*Records of locating words and elements:*
+++
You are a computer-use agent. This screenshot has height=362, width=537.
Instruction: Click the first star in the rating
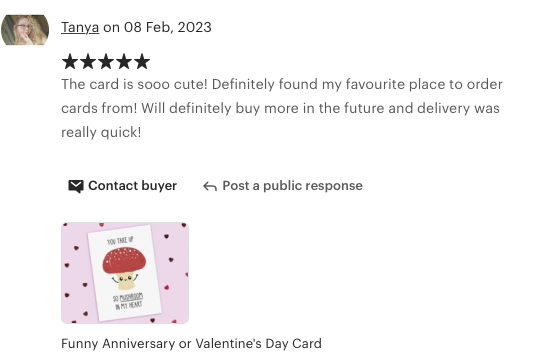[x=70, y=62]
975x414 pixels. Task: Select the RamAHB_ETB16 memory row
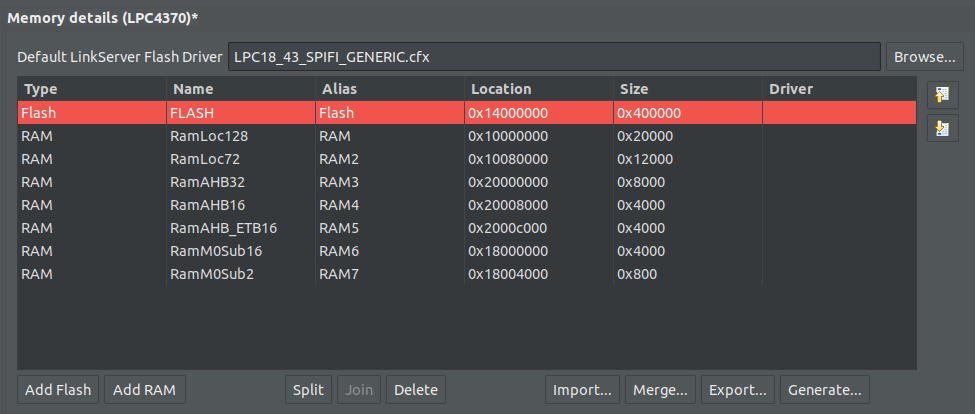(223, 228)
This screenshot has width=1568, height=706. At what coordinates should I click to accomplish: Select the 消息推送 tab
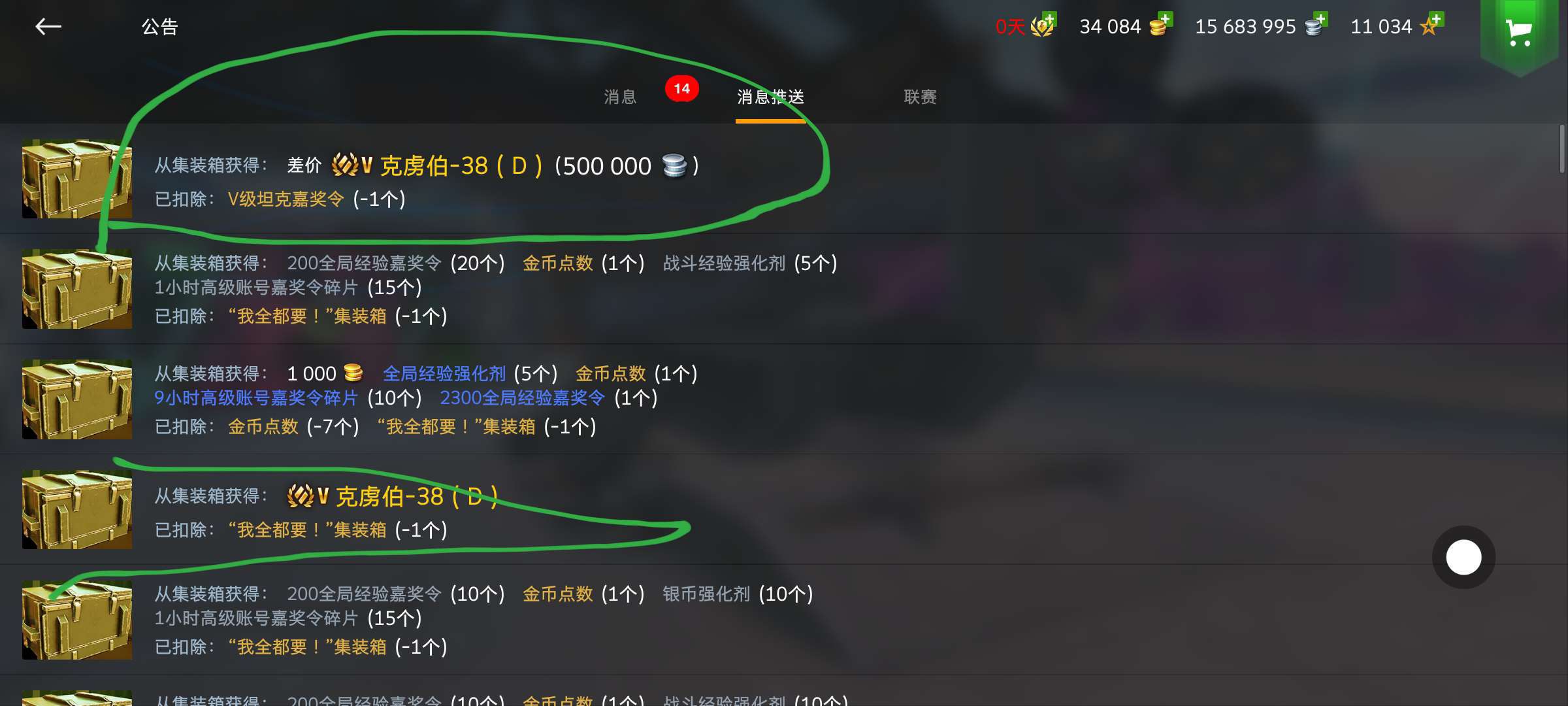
+++
Rewrite every line of the listing above, requests included, multiplying each answer coordinate by 1.45 and rounding it to a whole number, with halves rounded up. Leave the pictures out of your answer.

*SOLUTION FOR THIS TASK:*
You are a computer-use agent. This screenshot has height=362, width=537.
Instruction: Click the first star in the rating
[x=102, y=90]
975x414 pixels. Task: Select the RamAHB_ETB16 memory row
(323, 331)
This screenshot has width=1568, height=706. At what coordinates should I click to accomplish: Select the 消息推送 tab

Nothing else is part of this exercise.